Kirkpatrick had no patience with fashion. Her passion, then, and throughout her long life, was truth. Her loyalties were to the United States, which she understood, correctly, to be the world’s great guardian of freedom — but one badly in need of defense within its own camp. As Reagan’s ambassador from 1981-85 to the profoundly anti-American institution that was, and is, the U.N., Jeane Kirkpatrick spoke up and fought for our country’s interests as none in that seat except Ambassador John Bolton have done since. Today, in a world again beset by totalitarian shadows, with apologists for America again ascendant in Washington, we can best honor her by keeping faith in times ahead with the courage and vision she brought to the defense of our country.

– Claudia Rosett is a journalist in residence at the Foundation for the Defense of Democracies .

Pedro A. Sanjuan

Working with Jeane Kirkpatrick was for me always an intellectual and an emotional challenge. Unlike many so-called foreign-policy “experts” who seek to produce neutral analyses of events, Jeane passionately dissected the logical components of international politics, always seeking to understand and feel what was going on in the world, in Argentina, in Russia, in Central Asia. I heard her once convincingly tell the Argentine embassy, at a dinner in her honor, that their country was highly sophisticated politically but couldn’t govern itself. The audience, made up of Argentine patriots, had to agree with her.

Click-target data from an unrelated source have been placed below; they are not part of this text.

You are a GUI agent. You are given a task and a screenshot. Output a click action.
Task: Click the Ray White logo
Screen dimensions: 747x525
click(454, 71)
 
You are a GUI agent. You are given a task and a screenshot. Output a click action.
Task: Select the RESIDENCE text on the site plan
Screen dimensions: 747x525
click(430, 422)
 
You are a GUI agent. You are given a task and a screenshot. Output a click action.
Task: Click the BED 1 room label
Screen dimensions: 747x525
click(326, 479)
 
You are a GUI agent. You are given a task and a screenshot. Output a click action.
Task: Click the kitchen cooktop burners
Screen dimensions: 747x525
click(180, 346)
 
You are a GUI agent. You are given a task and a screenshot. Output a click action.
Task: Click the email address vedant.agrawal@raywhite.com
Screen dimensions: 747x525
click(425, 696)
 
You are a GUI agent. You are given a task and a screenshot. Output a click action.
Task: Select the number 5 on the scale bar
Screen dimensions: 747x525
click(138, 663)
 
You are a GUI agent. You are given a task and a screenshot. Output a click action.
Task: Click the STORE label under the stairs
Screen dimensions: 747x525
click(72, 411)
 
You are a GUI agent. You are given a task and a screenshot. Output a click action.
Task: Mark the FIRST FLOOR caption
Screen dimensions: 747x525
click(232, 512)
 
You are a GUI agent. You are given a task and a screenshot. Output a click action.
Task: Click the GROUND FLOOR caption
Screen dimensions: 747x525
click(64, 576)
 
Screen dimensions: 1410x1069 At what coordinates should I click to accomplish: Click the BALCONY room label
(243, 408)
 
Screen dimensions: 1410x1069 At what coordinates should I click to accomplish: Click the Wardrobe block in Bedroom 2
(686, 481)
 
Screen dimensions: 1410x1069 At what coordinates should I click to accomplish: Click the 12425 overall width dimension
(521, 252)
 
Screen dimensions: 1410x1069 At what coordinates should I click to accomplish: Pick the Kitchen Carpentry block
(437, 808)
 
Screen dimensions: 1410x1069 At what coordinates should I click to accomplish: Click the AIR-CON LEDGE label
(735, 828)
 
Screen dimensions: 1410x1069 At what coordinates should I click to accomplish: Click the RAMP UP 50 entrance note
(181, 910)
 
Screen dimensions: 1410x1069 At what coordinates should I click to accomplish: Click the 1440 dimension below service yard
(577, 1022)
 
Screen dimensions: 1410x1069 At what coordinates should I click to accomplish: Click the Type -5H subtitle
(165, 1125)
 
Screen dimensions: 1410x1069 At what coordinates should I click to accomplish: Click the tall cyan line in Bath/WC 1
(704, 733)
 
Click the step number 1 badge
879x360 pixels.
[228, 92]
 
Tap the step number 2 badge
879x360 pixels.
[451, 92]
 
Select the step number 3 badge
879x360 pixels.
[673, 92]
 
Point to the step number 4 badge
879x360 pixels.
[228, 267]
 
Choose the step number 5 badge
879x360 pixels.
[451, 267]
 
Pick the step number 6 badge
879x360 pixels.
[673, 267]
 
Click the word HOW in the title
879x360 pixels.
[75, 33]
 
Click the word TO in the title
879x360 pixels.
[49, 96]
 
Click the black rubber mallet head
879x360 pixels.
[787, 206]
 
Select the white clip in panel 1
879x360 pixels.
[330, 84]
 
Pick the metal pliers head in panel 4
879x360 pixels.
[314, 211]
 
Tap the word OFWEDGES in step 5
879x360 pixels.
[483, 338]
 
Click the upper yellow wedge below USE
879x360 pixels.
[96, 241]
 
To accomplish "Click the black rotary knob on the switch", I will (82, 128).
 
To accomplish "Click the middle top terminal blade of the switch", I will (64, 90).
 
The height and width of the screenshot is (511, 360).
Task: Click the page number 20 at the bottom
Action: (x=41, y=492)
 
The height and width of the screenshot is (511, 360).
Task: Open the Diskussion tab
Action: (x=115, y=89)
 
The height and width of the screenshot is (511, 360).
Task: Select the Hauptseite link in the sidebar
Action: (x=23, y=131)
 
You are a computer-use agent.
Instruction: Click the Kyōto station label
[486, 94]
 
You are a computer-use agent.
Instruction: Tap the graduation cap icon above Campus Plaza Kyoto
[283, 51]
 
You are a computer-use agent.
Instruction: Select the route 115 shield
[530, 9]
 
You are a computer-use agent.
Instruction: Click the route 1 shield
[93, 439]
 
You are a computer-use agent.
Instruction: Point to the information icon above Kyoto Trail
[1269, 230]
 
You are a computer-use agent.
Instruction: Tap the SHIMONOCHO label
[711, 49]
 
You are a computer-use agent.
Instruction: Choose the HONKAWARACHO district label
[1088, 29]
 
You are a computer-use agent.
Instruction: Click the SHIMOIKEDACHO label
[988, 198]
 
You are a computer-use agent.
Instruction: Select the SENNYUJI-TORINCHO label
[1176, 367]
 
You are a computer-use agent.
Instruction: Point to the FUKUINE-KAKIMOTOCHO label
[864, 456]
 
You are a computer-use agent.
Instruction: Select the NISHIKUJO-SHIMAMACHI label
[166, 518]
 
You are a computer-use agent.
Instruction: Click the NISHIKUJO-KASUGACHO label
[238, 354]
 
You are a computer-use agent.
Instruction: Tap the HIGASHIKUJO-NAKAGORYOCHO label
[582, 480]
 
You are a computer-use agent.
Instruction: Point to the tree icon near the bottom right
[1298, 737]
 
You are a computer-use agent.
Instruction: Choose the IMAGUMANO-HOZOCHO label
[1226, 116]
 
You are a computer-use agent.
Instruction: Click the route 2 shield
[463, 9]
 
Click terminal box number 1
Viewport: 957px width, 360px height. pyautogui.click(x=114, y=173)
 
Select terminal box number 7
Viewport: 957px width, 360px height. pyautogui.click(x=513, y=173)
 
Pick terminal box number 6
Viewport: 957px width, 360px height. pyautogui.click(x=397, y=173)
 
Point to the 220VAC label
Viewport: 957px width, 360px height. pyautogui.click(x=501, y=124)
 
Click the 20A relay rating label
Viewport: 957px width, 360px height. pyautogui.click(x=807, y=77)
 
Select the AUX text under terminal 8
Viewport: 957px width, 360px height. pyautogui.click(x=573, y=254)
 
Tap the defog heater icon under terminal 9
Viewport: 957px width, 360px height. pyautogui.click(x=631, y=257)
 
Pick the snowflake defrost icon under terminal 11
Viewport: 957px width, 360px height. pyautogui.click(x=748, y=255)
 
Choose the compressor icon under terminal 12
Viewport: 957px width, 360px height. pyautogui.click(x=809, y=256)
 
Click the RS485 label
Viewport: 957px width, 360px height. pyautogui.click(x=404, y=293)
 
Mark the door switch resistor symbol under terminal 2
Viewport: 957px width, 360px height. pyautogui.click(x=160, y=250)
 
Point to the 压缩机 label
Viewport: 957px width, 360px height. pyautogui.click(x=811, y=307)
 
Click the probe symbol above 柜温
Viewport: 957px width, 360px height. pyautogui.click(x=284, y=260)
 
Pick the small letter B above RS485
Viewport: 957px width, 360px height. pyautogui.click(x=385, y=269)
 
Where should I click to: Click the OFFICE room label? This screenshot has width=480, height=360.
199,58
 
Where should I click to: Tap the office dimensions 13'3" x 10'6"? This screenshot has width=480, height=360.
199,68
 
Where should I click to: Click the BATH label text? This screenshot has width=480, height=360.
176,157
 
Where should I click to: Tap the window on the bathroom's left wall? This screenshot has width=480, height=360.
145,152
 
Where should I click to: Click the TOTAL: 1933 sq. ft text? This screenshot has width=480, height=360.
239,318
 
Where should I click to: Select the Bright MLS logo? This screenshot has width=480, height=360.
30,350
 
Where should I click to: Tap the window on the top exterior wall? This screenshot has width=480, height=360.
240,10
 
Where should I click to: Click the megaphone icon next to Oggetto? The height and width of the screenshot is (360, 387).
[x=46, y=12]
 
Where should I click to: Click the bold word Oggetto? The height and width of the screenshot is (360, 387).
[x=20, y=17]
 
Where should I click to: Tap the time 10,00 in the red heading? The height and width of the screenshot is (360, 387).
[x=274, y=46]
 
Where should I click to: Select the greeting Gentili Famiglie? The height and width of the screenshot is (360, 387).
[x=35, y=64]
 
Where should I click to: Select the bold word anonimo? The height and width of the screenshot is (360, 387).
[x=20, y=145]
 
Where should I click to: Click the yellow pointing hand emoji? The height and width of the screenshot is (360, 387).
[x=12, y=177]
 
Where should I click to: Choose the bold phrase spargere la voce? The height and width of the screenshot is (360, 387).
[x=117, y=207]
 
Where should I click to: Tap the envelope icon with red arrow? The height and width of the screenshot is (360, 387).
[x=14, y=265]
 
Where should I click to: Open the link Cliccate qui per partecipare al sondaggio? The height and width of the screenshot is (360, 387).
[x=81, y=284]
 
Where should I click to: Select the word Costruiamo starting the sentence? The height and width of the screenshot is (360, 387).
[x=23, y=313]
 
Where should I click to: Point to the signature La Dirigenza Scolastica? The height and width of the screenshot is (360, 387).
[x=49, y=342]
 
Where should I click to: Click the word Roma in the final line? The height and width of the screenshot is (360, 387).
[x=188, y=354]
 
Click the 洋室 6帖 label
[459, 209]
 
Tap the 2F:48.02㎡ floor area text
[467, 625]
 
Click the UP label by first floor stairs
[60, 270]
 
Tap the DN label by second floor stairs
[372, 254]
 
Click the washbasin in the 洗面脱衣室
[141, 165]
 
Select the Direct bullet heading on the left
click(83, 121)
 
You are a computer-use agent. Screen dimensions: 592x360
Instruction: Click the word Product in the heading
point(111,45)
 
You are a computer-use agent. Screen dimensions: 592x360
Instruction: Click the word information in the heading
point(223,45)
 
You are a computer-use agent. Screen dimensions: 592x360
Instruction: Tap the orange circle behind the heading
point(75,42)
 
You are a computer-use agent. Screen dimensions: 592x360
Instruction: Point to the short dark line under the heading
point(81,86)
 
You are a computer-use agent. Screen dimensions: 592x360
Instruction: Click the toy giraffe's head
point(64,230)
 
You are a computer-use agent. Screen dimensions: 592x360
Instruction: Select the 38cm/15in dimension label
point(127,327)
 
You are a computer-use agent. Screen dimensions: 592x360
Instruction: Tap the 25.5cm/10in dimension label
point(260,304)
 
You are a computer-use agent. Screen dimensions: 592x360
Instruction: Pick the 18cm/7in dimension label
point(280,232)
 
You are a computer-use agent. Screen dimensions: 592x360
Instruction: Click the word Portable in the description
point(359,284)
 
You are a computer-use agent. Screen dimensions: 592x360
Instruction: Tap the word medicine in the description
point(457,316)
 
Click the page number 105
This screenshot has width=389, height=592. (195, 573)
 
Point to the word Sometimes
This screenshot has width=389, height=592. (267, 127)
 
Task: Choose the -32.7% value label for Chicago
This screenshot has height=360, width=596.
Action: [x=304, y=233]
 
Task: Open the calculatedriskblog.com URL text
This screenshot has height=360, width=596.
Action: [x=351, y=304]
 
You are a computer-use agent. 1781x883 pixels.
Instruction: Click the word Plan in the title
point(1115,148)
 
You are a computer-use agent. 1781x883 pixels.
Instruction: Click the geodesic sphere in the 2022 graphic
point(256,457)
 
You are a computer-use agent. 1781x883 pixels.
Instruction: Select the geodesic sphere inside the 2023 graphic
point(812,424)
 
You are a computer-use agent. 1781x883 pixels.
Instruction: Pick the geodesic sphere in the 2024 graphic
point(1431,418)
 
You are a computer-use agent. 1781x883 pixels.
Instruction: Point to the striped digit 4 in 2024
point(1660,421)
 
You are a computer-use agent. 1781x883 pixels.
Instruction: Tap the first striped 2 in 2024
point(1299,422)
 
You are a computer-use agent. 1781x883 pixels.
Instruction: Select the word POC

At the American Enterprise Institute, where I first met her, everyone would try to catch her in her office to argue about matters, which she felt and understood both viscerally and intellectually. Ronald Reagan read her paper “Dictatorships and Double Standards,” and decided before meeting her face to face that he would need her at the U.N. to speak convincingly and passionately. One talked to Jeane with a purpose, for a purpose, and on purpose.

Jeane Kirkpatrick would not have made a good national-security adviser, but she would have been a great president of the United States. Many thought she would pursue such a political career when she spoke to the Republican National Convention. She chose to remain a passionate academic instead.

Pedro A. Sanjuan is author of The UN Gang: A Memoir of Incompetence, Corruption, Espionage, Anti-Semitism and Islamic Extremism at the UN Secretariat.

Vin Weber

To those of us who came into politics during the Reagan era, Jeane Kirkpatrick was the single most formative figure in helping to shape our foreign policy views, other than the president himself.

She was surely the “Iron Lady” of American politics in the final years of the cold war, as well as a passionate advocate of freedom, democracy, human rights, the state of Israel and countless other great causes.

I’m sure many others will write of these contributions.

But my favorite recollection of Jeane is quite different.

In 1993 Jeane, Jack Kemp, Bill Bennett, Ted Forstmann, and I formed Empower America and we traveled around the country in the first of the Clinton years spreading the message of the loyal opposition.

One of our first trips was to Texas where Jeane also had family living.

After our speechifying and politicking, I asked Jeane if she would be joining us for dinner and she said she would be seeing her family. We walked out of the room where our meetings had been held, into the hallway and almost immediately a beaming toddler rushed into Jeane’s arms crying “Grandma.”

For me this was a revelation. The Iron Lady…the towering intellect…the pillar of strength for all of us…was also a real human being.

In the following years I was lucky enough to get to know Jeane as a person and in every way that impression from Dallas was reinforced.

Jeane Kirkpatrick was a warm, wonderful, witty human being. She was a devoted and loving wife, mother, and grandmother. She was a good friend.

And she still found time to help save the world.

– Vin Weber is managing partner of Clark & Weinstock’s Washington office.